加拿大外贸
1. Subject of the contract1.1 In compliance with conditions of the present Contract the Seller is obliged to transfer into Buyers ownership the Commodity, and the Buyer agrees to take and to pay the Commodity according to the terms of the present contract and its Appendixes.
1.2 Within the present contract validity period Sides have the right to sign necessary number of Appendixes.
1.3 Quantity, specification (assortment) of the Commodity, as well as handover terms of the Commodity, its price and payment terms are determined by the Sides in the Appendixes for every party of the Commodity, which are considered integral parts of the present contract after they are signed by the parties.
1.4 Packing: Standard export packing, according to the mill standard. Packing should guarantee the safety of the Commodity while sea, railway, and automobile transportation. Every colli should be marked as follows:
Shipper _________
Consignee_________
Country of Origin_____________
Steel grade ______________
№ of package_________________
Gross weight ____________________
Net weight______________________
Dimensions___________________
Marking is made with indelible paint in English.
1.5 Delivery tolerances: +/-10% on both quantity and amount.
2. Price of the Commodity and total value of the Contract
2.1. The value of the Contract and the price of the Commodity are determined in United States Dollars, hereafter - USD on the delivery basis determined in relevant Appendix of the present contract, in accordance with «INCOTERMS-2010».
2.2 Approximate value of the Contract amounts to 35778.48USD and is made of sums of the Commodity value determined by the Sides in Appendixes, signed within the bounds of the present contract and considered as integral parts of hereof.
2.3. Prices determined in the Appendixes are fixed from the moment of Appendix signing by the Sides.
2.4. All the payments under the present contract are made in USD on terms and conditions, determined in the Appendix of the present contract.
2.5. The date of founds withdraw from the Buyer’s account is concluded as the payment date.
3. Ordering and its receipt terms
The Appendix to the present contract is made at latest within 10 days upon agreed prices, quantity, specification of the Commodity and cargo readiness period the Parties sign the Order Confirmation to the present contract, the Order Confirmation is considered an integral part of the present contract after signed by the Sides. In the Order Confirmation to the present contract the following information has to be indicated:
- Cargo Readiness period ,
- Quantity,
- Specification ,
- Price,
- Delivery terms.

— Extracted information —
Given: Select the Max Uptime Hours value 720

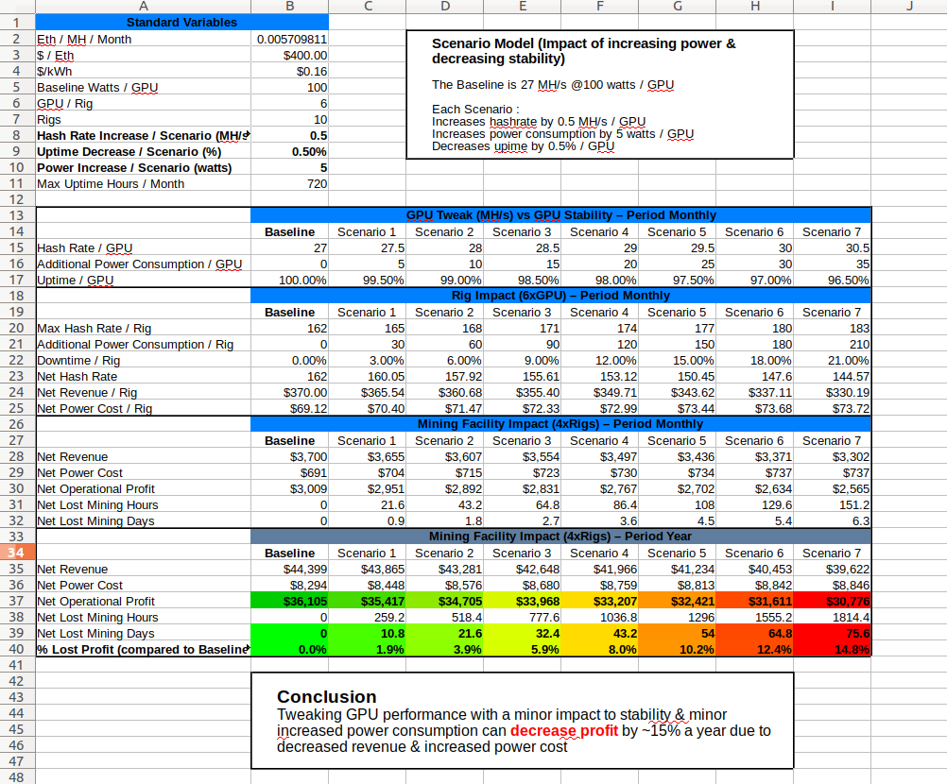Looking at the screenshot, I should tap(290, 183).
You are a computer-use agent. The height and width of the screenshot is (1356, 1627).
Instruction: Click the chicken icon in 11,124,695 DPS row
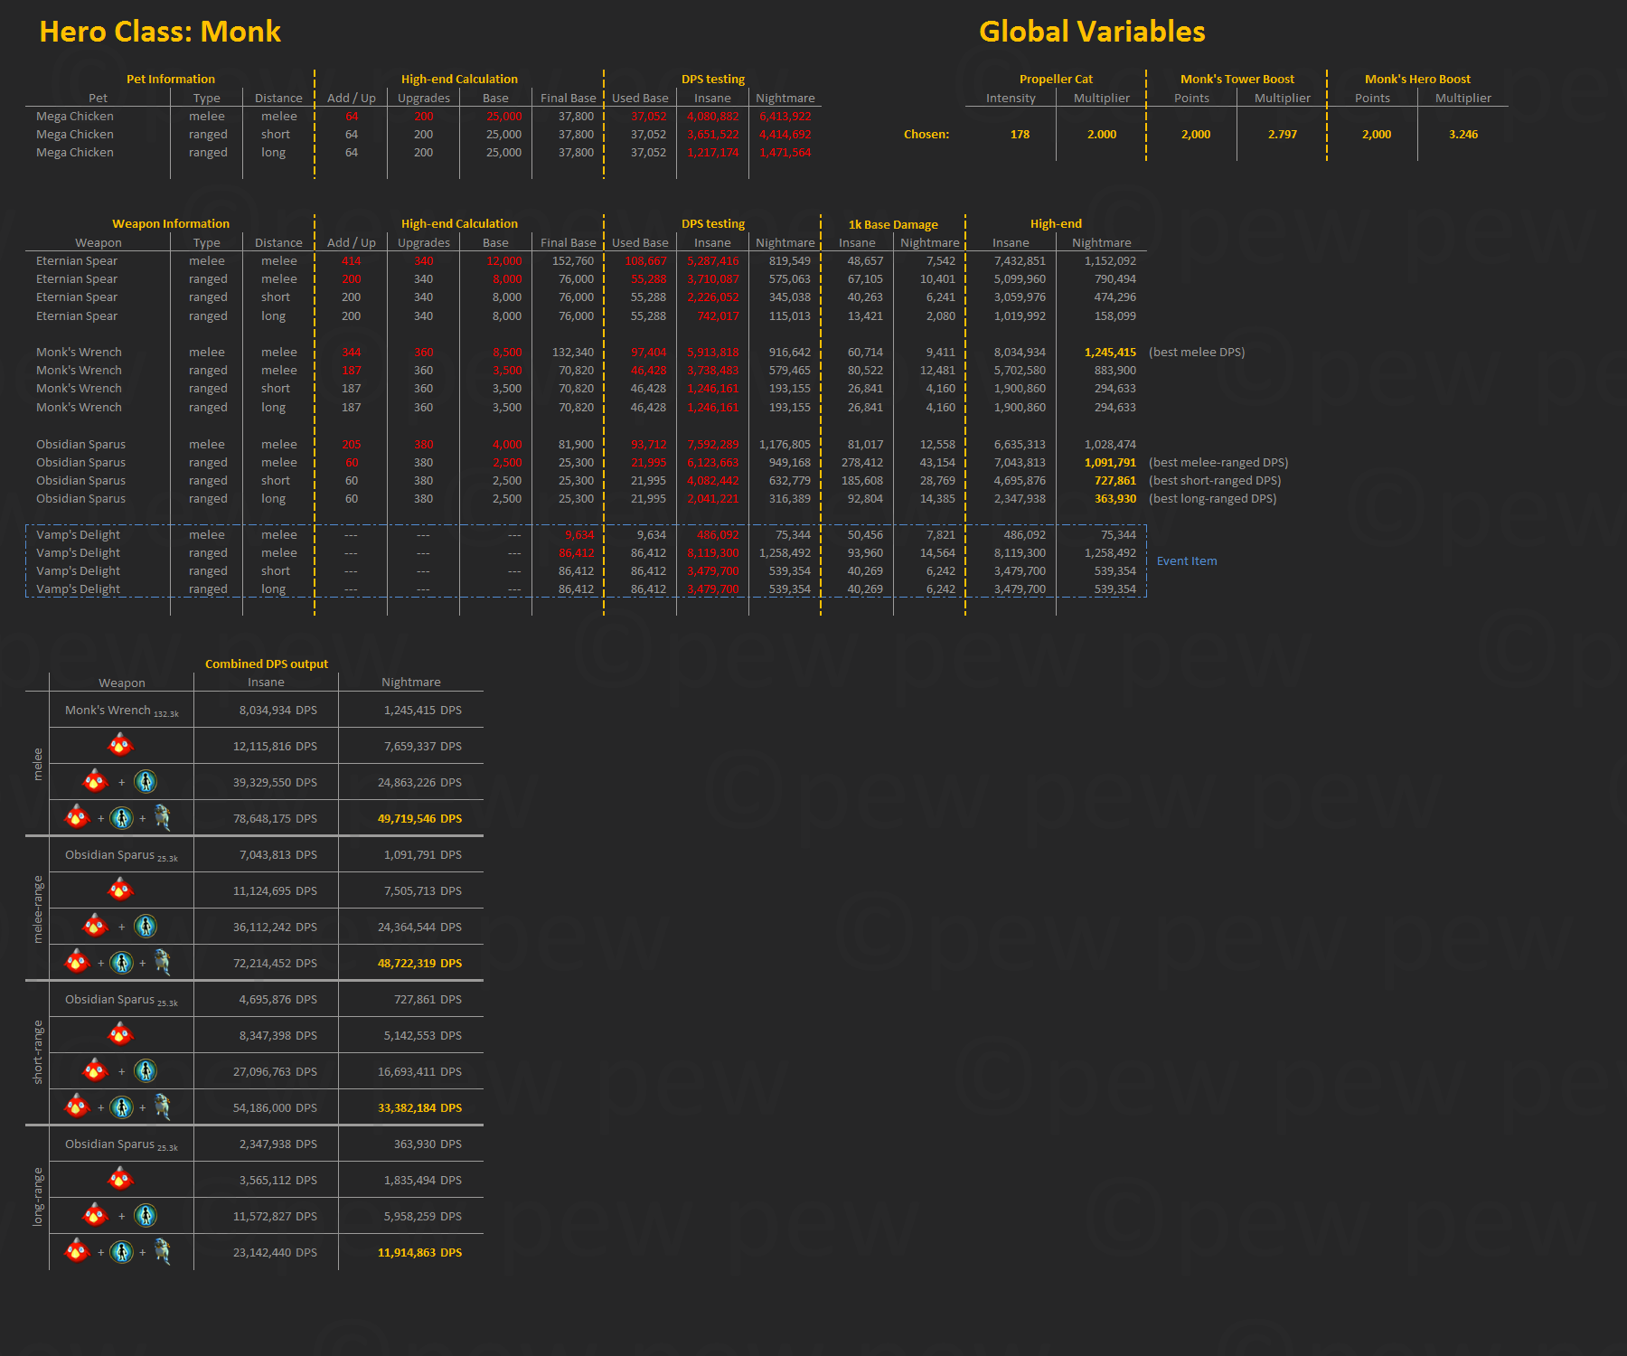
* * *
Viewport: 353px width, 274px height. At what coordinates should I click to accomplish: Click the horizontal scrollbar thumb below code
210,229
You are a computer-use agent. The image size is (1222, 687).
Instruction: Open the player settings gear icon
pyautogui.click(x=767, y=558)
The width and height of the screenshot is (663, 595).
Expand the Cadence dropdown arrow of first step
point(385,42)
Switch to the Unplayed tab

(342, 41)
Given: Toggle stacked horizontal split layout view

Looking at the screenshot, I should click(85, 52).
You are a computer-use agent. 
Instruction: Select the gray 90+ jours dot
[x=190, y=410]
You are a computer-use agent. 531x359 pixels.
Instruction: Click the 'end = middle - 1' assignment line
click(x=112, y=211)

— Given request 1 —
In the contract, what language is used for the marking on each package?
— Given request 2 —
Shorten the paragraph of the contract that begins "1.3 Quantity, specification (assortment)" into a brief list that keeps its main facts.
Answer using only the text.

— Complete answer 1 —
English, in indelible paint.

— Complete answer 2 —
- For every party of the Commodity, the Sides set these terms in the Appendixes: quantity, specification (assortment), handover terms, price and payment terms.
- Once the parties sign them, the Appendixes are integral parts of the contract.